REQUIRED ACTION:
Your reply should consist solely of the lines from the one containing "Task: Open the Hilfe menu" through the end of the data, restated word for word.

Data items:
..........

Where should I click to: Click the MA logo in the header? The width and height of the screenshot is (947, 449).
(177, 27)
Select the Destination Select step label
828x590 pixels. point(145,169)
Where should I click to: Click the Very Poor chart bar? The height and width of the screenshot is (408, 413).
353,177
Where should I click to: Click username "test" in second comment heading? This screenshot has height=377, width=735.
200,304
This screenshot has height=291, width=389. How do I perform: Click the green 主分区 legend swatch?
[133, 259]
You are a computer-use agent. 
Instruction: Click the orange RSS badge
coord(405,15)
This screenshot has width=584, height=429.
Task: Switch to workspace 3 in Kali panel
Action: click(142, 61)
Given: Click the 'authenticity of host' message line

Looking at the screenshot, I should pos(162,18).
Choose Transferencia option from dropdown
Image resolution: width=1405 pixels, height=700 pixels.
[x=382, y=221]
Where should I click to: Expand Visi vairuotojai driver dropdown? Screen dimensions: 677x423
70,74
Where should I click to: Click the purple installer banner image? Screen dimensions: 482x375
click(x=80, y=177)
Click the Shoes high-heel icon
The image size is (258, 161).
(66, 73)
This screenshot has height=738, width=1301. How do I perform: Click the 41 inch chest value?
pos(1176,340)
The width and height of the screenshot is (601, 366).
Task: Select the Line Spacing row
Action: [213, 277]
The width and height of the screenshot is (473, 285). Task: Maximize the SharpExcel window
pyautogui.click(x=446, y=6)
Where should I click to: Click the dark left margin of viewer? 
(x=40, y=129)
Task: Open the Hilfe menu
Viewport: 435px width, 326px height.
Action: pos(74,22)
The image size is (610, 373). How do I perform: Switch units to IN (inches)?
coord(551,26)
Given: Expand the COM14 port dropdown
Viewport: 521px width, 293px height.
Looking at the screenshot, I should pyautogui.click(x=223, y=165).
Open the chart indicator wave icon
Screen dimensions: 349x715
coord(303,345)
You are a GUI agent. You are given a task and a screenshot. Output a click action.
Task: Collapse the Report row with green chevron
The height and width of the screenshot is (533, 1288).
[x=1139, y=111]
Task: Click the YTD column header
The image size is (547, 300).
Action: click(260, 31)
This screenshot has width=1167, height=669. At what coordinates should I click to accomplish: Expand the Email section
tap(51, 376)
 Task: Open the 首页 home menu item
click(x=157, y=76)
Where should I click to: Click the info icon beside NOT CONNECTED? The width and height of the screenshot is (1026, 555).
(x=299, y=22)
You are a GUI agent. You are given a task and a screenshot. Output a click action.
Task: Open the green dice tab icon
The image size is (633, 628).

..........

RESPONSE FOR THIS EXERCISE:
Task: Open the Hilfe menu
Viewport: 435px width, 326px height.
Action: pos(74,22)
The image size is (610, 373). How do I perform: Switch units to IN (inches)?
coord(551,26)
Given: Expand the COM14 port dropdown
Viewport: 521px width, 293px height.
Looking at the screenshot, I should pyautogui.click(x=223, y=165).
Open the chart indicator wave icon
Screen dimensions: 349x715
coord(303,345)
You are a GUI agent. You are given a task and a screenshot. Output a click action.
Task: Collapse the Report row with green chevron
The height and width of the screenshot is (533, 1288).
[x=1139, y=111]
Task: Click the YTD column header
The image size is (547, 300).
Action: click(260, 31)
This screenshot has width=1167, height=669. At what coordinates should I click to accomplish: Expand the Email section
tap(51, 376)
 Task: Open the 首页 home menu item
click(x=157, y=76)
Where should I click to: Click the info icon beside NOT CONNECTED? The width and height of the screenshot is (1026, 555).
(x=299, y=22)
You are a GUI agent. You are given a task and a screenshot. Output a click action.
Task: Open the green dice tab icon
The image size is (633, 628).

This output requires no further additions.